The most recent was Lonnie Franklin, dubbed "The Grim Sleeper," whose victims were spread over some 20 years.

In 2009, John Floyd Thomas was arrested when his DNA matched that found on five murder victims. Thomas was the so-called "Westside Rapist." His victims were elderly women. Since Thomas began his life of crime in the 1950's, there is no telling how many people he killed.

You can research the above cases on the internet. The idea that serial that "serial killers are almost universally white males" is at variance with the facts.

David In TN

Rob said...

Anonymous @ November 26, 2010 11:48 AM:

Nice try with the red herring. However, you'll notice that most (if not all) of Dr.
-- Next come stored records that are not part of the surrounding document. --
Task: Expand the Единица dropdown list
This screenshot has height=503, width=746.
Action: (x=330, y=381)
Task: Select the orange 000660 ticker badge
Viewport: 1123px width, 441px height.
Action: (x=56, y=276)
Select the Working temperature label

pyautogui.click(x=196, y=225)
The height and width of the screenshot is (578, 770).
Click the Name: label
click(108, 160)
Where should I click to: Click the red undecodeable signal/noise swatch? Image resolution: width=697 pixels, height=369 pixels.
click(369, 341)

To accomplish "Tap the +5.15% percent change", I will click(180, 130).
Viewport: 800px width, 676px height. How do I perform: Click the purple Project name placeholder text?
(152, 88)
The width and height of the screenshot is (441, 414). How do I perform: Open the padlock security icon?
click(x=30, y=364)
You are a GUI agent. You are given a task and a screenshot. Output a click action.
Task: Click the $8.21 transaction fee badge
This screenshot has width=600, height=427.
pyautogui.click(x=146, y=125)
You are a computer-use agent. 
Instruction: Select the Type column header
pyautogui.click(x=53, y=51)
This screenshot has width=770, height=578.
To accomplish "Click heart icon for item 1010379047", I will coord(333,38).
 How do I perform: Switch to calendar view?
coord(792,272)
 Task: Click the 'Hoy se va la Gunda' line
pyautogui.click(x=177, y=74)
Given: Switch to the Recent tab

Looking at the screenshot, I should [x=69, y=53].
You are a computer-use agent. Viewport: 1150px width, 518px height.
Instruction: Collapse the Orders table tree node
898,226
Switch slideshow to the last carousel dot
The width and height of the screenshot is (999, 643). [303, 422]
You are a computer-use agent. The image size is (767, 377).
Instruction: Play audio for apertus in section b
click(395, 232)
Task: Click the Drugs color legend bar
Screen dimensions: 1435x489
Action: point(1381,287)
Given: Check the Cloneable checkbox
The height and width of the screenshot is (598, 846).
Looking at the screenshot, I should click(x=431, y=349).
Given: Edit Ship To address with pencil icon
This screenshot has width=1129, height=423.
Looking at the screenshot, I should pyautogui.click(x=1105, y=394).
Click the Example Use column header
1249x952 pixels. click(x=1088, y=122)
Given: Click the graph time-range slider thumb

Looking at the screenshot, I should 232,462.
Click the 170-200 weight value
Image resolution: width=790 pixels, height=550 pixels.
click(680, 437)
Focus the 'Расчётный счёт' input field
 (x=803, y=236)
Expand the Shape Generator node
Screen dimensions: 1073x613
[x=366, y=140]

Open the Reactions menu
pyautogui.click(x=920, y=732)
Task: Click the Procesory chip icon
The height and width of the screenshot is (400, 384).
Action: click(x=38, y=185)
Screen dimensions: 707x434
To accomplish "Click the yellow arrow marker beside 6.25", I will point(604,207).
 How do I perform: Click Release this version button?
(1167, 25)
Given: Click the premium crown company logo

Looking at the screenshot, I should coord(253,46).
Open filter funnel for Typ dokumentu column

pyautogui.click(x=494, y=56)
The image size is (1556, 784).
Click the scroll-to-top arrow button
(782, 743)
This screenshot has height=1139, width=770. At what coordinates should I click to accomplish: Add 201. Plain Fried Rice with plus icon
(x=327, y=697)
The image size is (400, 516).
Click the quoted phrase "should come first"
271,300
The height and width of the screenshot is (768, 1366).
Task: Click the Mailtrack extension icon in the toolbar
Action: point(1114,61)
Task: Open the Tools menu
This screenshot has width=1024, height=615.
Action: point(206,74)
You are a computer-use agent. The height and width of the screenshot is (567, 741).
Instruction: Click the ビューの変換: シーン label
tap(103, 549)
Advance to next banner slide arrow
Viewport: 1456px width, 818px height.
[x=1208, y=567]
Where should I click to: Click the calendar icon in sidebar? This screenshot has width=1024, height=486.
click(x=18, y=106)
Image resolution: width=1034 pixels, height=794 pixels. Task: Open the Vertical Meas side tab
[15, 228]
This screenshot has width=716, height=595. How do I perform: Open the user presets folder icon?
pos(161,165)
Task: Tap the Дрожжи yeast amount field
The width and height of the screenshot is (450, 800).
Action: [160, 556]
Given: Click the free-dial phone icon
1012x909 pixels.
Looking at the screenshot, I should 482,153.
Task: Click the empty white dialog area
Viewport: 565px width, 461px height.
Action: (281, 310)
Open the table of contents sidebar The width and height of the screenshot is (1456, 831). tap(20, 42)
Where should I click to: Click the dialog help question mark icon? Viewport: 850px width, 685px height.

Anderson's supporters haven't fallen for it. Shouldn't you know better by now?

Anonymous said...

David, my point is still the fact that most are white. This anon poster wanted to bring race/ origin into the argument, & I simply wanted to point out facts. Yes, for right now, blacks/african americans are the minority, but I believe the latest census will show the numbers to be a great deal closer.

I'm using numbers based on just that, numbers. Not based on majorities, minorities or the such. Trust me, I have seen criminals in all shapes, sizes, races, creeds. You name it, I've seen it.

It would be like bringing in the city of Jacksonville, FL into it. It is the largest city in the country per land mass, but not in population (largest pop. in FL though). It is lower in crime, although it should be higher if you used statistics. See where I'm going? I know we're on the same "side", but I was trying to make a point to the racial slant the anon poster brought. I am very familiar with the cases you brought up, but for every one of those, there are at least 10 who supercede those per race. Just as if we brought in the argument of race on race crime, or male vs. female. There will always be an argument for all of it. I was trying to simplify it.

Basically, crime is crime, just as non-crimes are....you guessed it, non-crimes.

Bill does an outstanding job in simplifying the cases he outlines. We are responsible for digging deeper, if we choose, but for the anon poster to spout out "non-statistics" & just basic "illegal aliens are committing a LOT of violent crimes", I went with the non-statistical & simple version of Americans committing violent crimes & "whites" have more than their fair share of them.